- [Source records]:
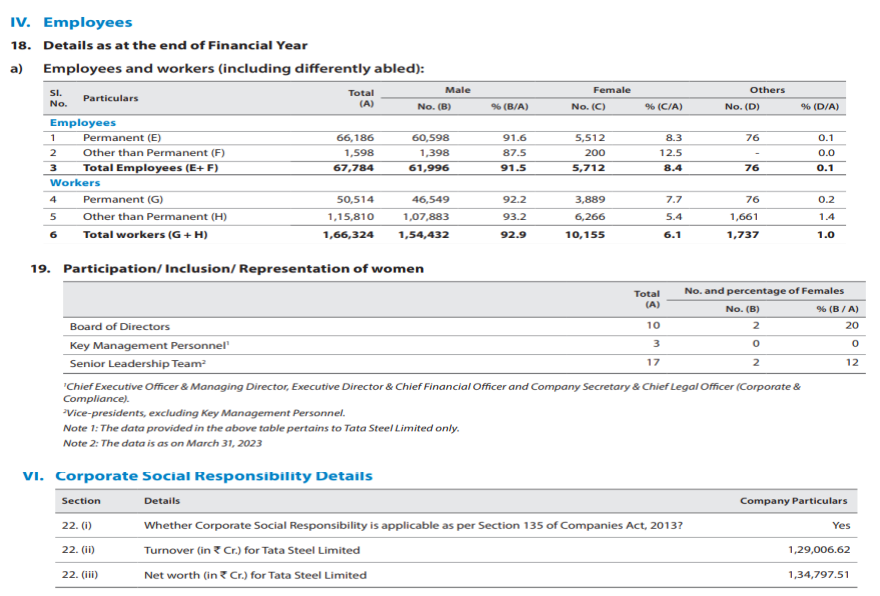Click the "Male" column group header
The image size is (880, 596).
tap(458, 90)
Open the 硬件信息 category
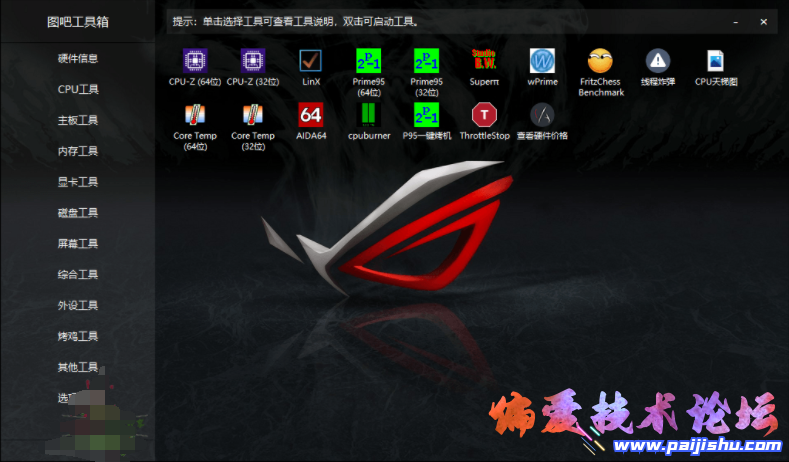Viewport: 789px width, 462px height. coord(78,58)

==

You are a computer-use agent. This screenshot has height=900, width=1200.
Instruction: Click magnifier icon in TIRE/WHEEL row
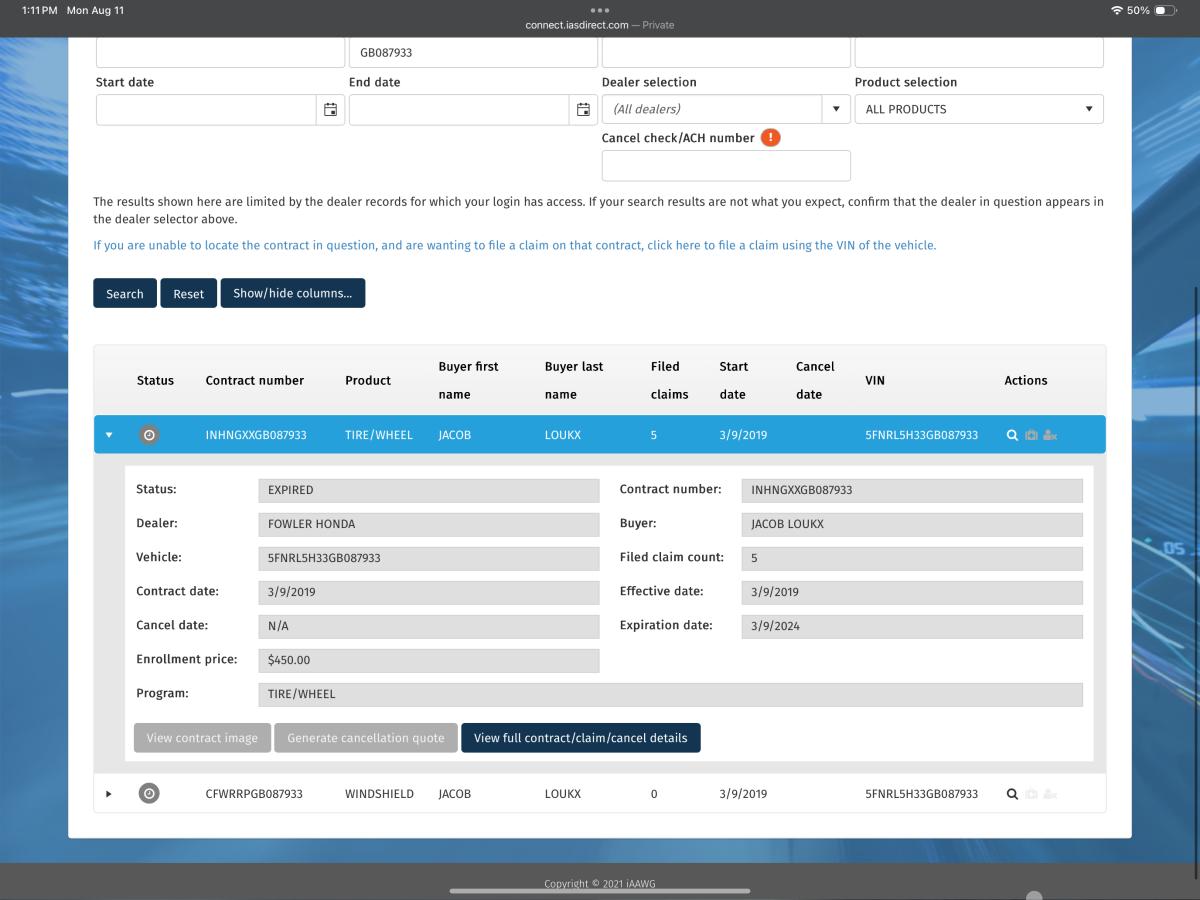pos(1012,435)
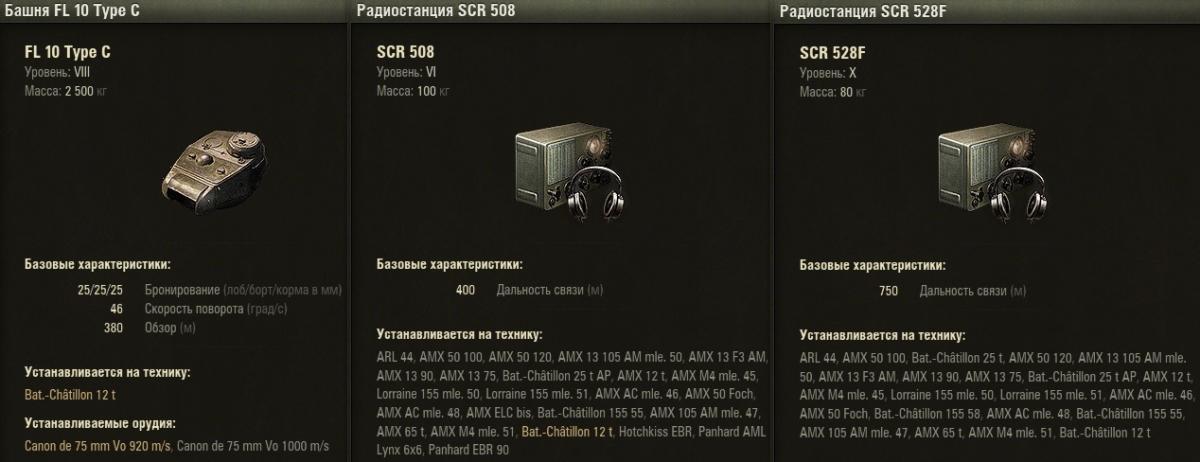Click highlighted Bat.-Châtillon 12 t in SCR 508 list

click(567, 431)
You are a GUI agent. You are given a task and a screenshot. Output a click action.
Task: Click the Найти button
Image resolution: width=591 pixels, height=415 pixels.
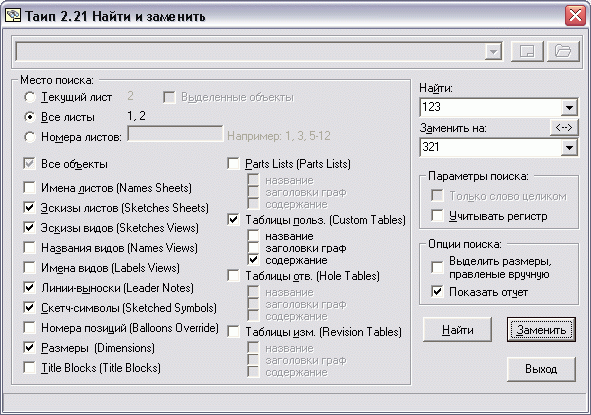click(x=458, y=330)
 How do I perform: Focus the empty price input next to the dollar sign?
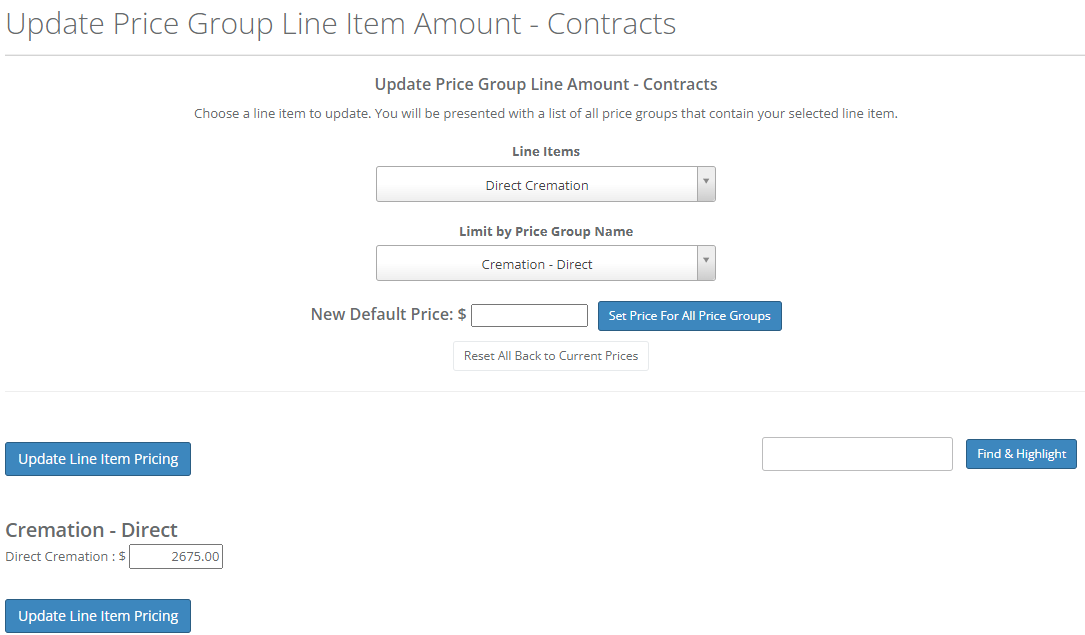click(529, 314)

- [TASK REQUIREMENTS]:
Copy the lines of the entries above that mention "agent".

- [TASK OUTPUT]:
You are a computer-use agent. This screenshot has height=900, width=1200.
You are a GUI agent. You are given a task and a screenshot. Output a click action.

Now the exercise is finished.